One Erie trustee said his rejection of the moratorium was based on concerns about high litigation costs potentially arising from the act. “We were elected to represent our citizens and do what we honestly believe is best for the town, and I don’t believe that enacting a moratorium is what is best for the town,” trustee Waylon Schutt said in the Longmont Times-Call (January 27). “I think it will hinder our ability to negotiate [memorandums of understanding]. I think it will send a lot of taxpayer money toward litigation,” Schutt said.

Expensive for Taxpayers

John Eick, the Energy, Environment, and Agriculture Task Force Director for the American Legislative Exchange Council (ALEC), says property owners should be allowed to lease their mineral rights, which they are unable to do when a state or locality imposes fracking bans.

“States also rely on revenue generated from severance taxes to provide citizens with important services, including healthcare and education. If localities disallow fracking, states will be challenged with finding other sources of revenue such as increased income taxes. Furthermore, given the regulatory patchwork that can arise if localities start regulating drilling, the oil and gas industry will have a more difficult time operating in the region,” Eick said.

The trustees who rejected the ban may have been influenced by the fact that mineral rights owners are increasingly organizing to protect their interests from challenges by environmentalists in several states, including Colorado, where lawmakers are already considering a set of bills requiring municipalities that impose moratoriums or bans on oil or gas production to compensate land and mineral owners.

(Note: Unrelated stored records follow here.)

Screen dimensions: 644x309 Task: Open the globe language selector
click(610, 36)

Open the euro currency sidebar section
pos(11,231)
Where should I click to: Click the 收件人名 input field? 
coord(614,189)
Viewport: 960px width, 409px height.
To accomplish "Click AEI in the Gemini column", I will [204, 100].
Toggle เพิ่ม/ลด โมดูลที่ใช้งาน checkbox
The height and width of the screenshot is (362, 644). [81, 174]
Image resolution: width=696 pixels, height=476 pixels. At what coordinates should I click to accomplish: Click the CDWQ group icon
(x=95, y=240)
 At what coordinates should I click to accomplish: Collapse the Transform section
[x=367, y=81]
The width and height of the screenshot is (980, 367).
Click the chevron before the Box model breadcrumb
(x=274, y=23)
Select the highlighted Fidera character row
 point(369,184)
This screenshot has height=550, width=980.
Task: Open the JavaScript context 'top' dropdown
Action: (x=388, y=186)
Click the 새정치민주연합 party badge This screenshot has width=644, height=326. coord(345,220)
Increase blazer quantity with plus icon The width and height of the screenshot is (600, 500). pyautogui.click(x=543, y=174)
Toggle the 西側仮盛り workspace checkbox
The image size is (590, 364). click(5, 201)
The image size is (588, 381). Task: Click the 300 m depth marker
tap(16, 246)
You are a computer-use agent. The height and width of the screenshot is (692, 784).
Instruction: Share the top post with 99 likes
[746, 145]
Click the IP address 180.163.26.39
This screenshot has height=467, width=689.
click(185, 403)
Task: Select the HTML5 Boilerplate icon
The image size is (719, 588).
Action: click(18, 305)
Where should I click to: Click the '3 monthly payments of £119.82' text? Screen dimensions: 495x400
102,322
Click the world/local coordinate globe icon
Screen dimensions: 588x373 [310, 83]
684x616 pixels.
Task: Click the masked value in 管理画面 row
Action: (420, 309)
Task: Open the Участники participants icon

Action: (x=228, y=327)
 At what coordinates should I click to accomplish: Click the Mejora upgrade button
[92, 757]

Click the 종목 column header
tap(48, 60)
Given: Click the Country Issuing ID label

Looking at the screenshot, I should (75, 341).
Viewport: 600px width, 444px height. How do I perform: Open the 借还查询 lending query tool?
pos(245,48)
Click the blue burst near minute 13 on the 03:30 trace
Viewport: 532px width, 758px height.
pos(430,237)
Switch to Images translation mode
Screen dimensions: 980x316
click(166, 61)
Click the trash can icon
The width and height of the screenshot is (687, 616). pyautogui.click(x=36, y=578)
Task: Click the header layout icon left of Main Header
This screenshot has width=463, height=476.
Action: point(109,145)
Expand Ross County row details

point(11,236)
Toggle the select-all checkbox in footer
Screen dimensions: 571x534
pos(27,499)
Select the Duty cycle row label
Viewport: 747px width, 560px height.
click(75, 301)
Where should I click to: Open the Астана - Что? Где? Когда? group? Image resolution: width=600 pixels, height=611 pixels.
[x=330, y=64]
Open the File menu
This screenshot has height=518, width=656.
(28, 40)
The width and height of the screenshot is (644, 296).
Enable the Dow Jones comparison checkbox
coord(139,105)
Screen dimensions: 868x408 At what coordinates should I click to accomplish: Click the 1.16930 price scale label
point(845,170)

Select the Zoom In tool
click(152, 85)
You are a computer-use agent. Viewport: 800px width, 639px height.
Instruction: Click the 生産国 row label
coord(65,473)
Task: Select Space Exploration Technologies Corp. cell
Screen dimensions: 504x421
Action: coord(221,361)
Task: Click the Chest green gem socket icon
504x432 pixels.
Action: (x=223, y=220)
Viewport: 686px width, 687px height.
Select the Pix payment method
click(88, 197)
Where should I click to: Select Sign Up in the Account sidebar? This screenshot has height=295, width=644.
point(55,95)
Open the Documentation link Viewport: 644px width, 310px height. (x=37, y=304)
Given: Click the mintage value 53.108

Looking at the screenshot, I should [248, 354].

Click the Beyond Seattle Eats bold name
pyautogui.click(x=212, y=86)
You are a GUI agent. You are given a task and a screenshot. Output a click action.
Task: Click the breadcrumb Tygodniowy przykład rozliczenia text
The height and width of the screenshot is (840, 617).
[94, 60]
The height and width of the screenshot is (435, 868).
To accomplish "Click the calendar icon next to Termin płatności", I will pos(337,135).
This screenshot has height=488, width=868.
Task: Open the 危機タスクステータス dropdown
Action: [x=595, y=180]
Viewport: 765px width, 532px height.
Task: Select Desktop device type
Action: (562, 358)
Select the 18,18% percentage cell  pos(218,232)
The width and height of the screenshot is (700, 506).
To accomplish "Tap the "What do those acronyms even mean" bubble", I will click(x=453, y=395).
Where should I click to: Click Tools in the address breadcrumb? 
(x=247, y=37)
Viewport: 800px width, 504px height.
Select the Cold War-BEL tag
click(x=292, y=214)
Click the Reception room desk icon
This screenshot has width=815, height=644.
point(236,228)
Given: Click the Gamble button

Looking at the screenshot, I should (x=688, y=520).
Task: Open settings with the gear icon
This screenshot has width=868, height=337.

Daniel Simmons, vice president for policy at the Institute for Energy Research, says local governments, even ones close to Boulder, Colorado, understand denying people’s property rights will come at a high cost.

“Many of these [anti-fracking] protests come from out-of-towners who have no real interest in the local community. Local communities confront the benefits and cost of new development and make better decisions because it directly affects their lives,” says Simmons.

Landowners Fighting Back

By one estimate, Boulder County taxpayers could be on the hook for as much as $1 billion if mineral-rights owners prevail in lawsuit they filed against the county over the oil and gas drilling moratorium it put in place until 2018. This figure, from an analysis released in the summer of 2014 by Netherland, Sewell & Associates, an international petroleum-engineering firm, includes expected revenue from royalties, sales, and various fees mineral owners could potentially expect if drilling were allowed on their property and the wells proved productive.

Isaac Orr, a research fellow at The Heartland Institute, publisher of Environment & Climate News, says in Colorado the state government has the primary authority to regulate oil and natural gas production, which is why state courts overturned local bans enacted in Longmont and Fort Collins. Orr recommends municipalities contemplating fracking moratoria or bans carefully consider the potential legal liability facing their residents and the possible costs cities may have to bear to compensate mineral owners for lost revenues.

“This reality has not been lost on local elected officials, who are wary of enacting a ban that will prompt a lawsuit from the oil and gas industry they are unlikely to win. Local officials would rather allocate limited municipal resources to other areas and work with energy companies to set reasonable standards for compensation for road degradation and other local matters,” Orr said.

Kenneth Artz ([email protected]) writes from Dallas, Texas.